Cross model validation is detailed is Szymanska et al (2012). Some more details about how this function works:

- when a discriminant analysis is used ("PLS-DA", "PPLS-DA", "PLS-DA/LDA", "PLS-DA/QDA", "PPLS-DA/LDA" or "PPLS-DA/QDA"), the training sets (test set itself in the inner loop, test+validation sets in the outer loop) are generated in respect to the relative proportions of the levels of Y in the original data set (see splitf).

- "PLS-DA" is considered as PLS2 on a dummy-coded response. For a PLS-DA based on the CPPLS algorithm, use "PPLS-DA" with lower and upper limits of the power parameters set to 0.5.

- if a second analysis is used ("PLS-DA/LDA", "PLS-DA/QDA", "PPLS-DA/LDA" or "PPLS-DA/QDA"), a LDA or QDA is built on scores of the first analysis (PLS-DA or PPLS-DA) also in the inner loop. The classification error rate, based on this second analysis, is used to choose the number of components.

If scale = TRUE, the scaling is done as this:

- for each step of the outer loop (i.e. kout steps), the rest set is pre-processed by centering and unit-variance scaling. Means and standard deviations of variables in the rest set are then used to scale the test set.

- for each step of the inner loop (i.e. kinn steps), the training set is pre-processed by centering and unit-variance scaling. Means and standard deviations of variables in the training set are then used to scale the validation set.

## [Problem a]
Please print the lines of the listing below exactly as they appear, beginning at the line that contains "Open the Zoom" and stopping after the line that contains "point(292,625)".

## [Records for this task]
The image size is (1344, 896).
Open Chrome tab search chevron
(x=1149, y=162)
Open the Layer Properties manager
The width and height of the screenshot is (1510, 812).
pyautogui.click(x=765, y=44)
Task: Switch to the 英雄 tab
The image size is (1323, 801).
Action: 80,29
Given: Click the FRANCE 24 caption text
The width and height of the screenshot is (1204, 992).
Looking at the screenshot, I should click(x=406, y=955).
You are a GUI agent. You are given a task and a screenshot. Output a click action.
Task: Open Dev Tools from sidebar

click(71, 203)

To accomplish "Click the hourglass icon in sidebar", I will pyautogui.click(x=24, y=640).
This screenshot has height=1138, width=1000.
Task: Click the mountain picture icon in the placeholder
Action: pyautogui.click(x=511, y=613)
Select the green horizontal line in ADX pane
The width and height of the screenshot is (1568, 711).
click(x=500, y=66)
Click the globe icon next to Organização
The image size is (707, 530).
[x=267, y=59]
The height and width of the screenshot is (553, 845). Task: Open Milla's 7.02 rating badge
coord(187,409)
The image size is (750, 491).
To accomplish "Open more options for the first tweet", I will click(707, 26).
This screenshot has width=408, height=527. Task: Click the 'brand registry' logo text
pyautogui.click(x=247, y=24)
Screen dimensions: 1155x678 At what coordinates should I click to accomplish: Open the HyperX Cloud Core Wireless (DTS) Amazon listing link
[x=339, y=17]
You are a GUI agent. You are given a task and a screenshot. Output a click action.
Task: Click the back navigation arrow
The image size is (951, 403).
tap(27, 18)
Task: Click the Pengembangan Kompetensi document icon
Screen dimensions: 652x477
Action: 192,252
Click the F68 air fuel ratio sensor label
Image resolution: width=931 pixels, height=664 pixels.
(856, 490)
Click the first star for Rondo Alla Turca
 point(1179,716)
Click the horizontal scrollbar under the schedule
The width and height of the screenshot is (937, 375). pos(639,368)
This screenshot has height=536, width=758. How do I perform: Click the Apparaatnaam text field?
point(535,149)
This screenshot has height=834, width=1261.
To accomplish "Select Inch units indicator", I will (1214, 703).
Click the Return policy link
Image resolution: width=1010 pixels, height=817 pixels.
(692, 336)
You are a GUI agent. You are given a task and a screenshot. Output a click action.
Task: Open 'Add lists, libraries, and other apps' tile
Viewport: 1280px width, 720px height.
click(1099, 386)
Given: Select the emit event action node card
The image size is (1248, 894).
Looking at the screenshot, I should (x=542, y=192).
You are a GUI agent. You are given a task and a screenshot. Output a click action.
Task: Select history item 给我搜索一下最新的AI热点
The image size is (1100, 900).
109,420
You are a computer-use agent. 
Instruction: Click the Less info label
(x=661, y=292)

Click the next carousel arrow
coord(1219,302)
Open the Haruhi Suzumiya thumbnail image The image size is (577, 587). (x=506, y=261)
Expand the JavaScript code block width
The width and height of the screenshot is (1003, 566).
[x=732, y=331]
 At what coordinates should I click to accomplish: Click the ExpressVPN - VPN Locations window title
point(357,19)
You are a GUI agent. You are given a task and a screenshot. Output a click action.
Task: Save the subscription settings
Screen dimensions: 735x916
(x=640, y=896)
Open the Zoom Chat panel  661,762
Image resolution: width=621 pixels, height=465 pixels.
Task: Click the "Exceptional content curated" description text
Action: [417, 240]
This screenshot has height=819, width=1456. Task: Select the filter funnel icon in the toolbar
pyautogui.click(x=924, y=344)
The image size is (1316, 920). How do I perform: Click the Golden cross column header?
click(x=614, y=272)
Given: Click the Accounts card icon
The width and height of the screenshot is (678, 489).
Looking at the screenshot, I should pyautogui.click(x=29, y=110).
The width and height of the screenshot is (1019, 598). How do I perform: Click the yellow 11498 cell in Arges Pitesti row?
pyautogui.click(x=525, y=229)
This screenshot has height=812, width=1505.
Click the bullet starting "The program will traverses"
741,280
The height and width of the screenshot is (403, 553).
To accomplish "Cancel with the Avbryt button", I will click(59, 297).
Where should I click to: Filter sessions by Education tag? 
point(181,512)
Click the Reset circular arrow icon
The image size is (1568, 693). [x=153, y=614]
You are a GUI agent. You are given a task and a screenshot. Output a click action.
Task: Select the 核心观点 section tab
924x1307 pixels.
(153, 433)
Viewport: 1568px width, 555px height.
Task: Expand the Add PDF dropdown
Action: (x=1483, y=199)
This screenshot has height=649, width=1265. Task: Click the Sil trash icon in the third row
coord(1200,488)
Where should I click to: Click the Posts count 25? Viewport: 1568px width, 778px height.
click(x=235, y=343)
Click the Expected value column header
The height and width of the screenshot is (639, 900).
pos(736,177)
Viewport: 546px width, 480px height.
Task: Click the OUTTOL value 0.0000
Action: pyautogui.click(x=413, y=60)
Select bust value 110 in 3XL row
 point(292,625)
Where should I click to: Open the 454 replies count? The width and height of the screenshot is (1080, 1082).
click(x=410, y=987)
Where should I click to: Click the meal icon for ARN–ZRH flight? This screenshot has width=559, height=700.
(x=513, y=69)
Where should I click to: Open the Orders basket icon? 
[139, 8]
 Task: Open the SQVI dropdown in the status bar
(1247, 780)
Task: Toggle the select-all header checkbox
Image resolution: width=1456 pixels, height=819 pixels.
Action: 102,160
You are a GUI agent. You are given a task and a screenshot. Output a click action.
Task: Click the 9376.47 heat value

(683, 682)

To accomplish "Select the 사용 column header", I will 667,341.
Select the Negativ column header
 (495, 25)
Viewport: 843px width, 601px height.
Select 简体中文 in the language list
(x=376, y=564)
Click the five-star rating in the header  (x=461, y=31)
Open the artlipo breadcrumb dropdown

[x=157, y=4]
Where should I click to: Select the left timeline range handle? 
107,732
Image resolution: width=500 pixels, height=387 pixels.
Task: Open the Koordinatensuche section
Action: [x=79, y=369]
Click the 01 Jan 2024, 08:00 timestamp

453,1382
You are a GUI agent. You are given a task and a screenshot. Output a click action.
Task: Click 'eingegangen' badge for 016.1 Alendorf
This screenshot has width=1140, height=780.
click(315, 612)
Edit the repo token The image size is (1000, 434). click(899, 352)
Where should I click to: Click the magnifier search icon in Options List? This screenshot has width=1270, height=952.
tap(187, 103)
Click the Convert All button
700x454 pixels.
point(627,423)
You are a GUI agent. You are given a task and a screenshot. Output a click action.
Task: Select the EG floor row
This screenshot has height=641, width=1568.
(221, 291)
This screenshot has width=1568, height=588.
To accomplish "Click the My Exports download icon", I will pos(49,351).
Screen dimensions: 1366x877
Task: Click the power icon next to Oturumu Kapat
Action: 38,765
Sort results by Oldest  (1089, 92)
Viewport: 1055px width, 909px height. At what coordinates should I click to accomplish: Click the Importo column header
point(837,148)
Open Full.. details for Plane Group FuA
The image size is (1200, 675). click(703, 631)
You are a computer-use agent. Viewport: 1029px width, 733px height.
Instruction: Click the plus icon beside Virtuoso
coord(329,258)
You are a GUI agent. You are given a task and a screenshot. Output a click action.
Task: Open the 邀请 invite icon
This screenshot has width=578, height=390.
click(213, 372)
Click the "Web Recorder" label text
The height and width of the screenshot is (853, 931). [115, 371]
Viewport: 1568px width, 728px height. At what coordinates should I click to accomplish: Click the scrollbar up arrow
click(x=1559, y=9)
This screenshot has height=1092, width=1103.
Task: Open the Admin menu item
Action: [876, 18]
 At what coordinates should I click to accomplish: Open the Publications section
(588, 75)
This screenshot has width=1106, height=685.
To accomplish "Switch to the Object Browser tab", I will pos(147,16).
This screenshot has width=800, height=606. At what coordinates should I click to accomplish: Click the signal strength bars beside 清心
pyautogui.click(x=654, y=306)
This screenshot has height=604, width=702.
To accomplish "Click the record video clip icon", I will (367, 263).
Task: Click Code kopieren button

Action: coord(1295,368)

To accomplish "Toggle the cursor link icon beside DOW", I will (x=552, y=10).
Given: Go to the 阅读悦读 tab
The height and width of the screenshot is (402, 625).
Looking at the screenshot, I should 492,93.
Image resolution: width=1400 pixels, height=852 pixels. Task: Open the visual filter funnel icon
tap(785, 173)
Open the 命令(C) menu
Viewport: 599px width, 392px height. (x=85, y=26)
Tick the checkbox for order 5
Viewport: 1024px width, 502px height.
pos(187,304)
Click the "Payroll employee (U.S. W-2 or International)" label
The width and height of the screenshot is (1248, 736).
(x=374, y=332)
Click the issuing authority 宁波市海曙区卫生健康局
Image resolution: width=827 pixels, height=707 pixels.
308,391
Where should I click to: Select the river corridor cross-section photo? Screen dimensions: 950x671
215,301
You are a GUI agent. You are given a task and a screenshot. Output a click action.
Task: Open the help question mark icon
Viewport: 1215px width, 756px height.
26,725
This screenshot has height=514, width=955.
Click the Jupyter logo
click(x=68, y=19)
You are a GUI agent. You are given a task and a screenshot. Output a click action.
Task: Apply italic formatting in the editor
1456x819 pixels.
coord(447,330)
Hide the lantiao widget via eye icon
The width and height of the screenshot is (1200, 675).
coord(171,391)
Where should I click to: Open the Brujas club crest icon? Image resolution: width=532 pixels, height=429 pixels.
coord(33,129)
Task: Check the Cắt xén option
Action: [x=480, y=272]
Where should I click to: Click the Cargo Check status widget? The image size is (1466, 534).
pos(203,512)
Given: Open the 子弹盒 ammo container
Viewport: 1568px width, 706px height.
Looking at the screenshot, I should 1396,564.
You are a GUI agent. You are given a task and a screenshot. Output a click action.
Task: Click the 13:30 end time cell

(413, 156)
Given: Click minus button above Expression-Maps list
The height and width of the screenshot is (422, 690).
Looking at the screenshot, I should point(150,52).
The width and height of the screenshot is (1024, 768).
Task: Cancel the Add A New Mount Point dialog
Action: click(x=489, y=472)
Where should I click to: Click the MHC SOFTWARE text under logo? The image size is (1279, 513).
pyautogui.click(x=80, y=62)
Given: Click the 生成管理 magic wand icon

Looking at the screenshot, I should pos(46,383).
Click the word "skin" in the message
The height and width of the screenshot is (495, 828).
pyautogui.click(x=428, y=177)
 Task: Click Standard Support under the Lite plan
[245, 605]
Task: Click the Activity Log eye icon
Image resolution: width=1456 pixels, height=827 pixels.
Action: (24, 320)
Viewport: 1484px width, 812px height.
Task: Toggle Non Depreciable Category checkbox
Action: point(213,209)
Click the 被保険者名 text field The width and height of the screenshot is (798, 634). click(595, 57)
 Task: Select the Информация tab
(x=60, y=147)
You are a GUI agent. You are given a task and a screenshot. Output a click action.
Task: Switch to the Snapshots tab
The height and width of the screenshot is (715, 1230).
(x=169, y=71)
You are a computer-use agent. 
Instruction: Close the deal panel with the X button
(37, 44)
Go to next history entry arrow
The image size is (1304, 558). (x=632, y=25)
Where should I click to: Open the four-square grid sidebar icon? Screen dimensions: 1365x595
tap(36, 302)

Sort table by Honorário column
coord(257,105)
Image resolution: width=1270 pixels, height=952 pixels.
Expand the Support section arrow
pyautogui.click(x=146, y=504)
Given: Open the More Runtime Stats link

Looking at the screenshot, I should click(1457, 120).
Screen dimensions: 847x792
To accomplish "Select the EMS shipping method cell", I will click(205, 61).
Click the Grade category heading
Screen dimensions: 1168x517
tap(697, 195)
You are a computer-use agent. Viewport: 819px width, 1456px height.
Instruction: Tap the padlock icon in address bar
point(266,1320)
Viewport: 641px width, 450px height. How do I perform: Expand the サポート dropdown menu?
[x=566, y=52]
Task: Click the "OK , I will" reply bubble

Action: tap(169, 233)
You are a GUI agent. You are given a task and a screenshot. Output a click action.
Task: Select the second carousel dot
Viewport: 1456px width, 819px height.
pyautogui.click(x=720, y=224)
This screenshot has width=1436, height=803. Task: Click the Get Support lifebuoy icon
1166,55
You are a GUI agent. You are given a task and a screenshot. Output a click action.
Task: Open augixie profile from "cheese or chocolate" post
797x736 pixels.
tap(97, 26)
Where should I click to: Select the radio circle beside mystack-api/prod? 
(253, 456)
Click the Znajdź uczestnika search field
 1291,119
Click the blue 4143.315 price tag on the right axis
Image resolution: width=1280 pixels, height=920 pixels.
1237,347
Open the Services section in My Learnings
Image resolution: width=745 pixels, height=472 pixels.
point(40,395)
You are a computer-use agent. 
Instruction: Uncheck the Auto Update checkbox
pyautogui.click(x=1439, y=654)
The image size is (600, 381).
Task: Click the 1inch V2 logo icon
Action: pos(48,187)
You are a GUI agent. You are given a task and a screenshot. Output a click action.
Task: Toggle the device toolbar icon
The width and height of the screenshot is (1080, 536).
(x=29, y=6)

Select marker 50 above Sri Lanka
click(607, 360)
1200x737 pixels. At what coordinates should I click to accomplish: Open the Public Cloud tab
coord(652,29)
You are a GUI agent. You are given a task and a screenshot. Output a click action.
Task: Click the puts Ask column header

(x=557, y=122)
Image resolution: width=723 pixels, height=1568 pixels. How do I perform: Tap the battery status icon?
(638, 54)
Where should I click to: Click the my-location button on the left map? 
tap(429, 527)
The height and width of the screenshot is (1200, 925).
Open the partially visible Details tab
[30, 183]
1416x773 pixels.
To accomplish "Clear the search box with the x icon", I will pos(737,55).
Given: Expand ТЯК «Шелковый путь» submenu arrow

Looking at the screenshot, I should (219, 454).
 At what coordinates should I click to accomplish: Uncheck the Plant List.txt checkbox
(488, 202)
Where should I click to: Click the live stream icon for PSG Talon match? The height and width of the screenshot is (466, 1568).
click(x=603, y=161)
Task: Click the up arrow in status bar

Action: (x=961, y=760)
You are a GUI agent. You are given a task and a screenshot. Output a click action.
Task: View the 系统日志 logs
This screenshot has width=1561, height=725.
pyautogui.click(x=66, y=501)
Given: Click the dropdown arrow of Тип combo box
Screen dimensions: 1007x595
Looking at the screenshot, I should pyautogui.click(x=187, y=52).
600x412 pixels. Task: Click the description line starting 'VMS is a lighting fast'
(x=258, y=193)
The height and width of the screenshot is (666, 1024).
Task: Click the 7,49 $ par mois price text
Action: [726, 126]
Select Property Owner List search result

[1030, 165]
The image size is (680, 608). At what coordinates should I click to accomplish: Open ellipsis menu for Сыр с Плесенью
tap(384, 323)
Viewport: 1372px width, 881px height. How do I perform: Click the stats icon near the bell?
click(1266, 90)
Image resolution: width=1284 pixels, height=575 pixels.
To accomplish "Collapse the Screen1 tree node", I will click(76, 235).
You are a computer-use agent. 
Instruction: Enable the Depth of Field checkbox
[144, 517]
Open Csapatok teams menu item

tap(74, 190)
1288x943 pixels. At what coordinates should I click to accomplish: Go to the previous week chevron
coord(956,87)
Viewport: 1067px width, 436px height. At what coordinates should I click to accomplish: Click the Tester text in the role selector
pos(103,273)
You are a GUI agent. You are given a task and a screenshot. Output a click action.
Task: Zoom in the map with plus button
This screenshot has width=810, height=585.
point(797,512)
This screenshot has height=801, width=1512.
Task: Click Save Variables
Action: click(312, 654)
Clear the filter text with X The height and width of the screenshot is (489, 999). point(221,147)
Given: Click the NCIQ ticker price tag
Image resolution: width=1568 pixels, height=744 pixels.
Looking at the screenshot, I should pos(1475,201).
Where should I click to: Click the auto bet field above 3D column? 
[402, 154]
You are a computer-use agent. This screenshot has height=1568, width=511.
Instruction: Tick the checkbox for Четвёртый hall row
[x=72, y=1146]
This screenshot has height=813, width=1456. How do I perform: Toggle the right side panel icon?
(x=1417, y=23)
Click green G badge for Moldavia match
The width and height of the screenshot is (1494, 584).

## [Problem b]
Answer these questions from the cross model validation notes above:
(i) To run a PLS-DA based on the CPPLS algorithm, which option is used, and what are the lower and upper limits of the power parameters set to?
(ii) When a second analysis such as "PLS-DA/LDA" is used, what chooses the number of components?
(iii) With scale = TRUE, how is the rest set pre-processed at each step of the outer loop?

## [Output a]
Open the Zoom Chat panel  661,762
Image resolution: width=621 pixels, height=465 pixels.
Task: Click the "Exceptional content curated" description text
Action: [417, 240]
This screenshot has height=819, width=1456. Task: Select the filter funnel icon in the toolbar
pyautogui.click(x=924, y=344)
The image size is (1316, 920). How do I perform: Click the Golden cross column header?
click(x=614, y=272)
Given: Click the Accounts card icon
The width and height of the screenshot is (678, 489).
Looking at the screenshot, I should pyautogui.click(x=29, y=110).
The width and height of the screenshot is (1019, 598). How do I perform: Click the yellow 11498 cell in Arges Pitesti row?
pyautogui.click(x=525, y=229)
This screenshot has height=812, width=1505.
Click the bullet starting "The program will traverses"
741,280
The height and width of the screenshot is (403, 553).
To accomplish "Cancel with the Avbryt button", I will click(59, 297).
Where should I click to: Filter sessions by Education tag? 
point(181,512)
Click the Reset circular arrow icon
The image size is (1568, 693). [x=153, y=614]
You are a GUI agent. You are given a task and a screenshot. Output a click action.
Task: Select the 核心观点 section tab
924x1307 pixels.
(153, 433)
Viewport: 1568px width, 555px height.
Task: Expand the Add PDF dropdown
Action: (x=1483, y=199)
This screenshot has height=649, width=1265. Task: Click the Sil trash icon in the third row
coord(1200,488)
Where should I click to: Click the Posts count 25? Viewport: 1568px width, 778px height.
click(x=235, y=343)
Click the Expected value column header
The height and width of the screenshot is (639, 900).
pos(736,177)
Viewport: 546px width, 480px height.
Task: Click the OUTTOL value 0.0000
Action: pyautogui.click(x=413, y=60)
Select bust value 110 in 3XL row
 point(292,625)

## [Output b]
(i) "PPLS-DA", with the lower and upper limits of the power parameters set to 0.5.
(ii) The classification error rate based on the second analysis.
(iii) By centering and unit-variance scaling.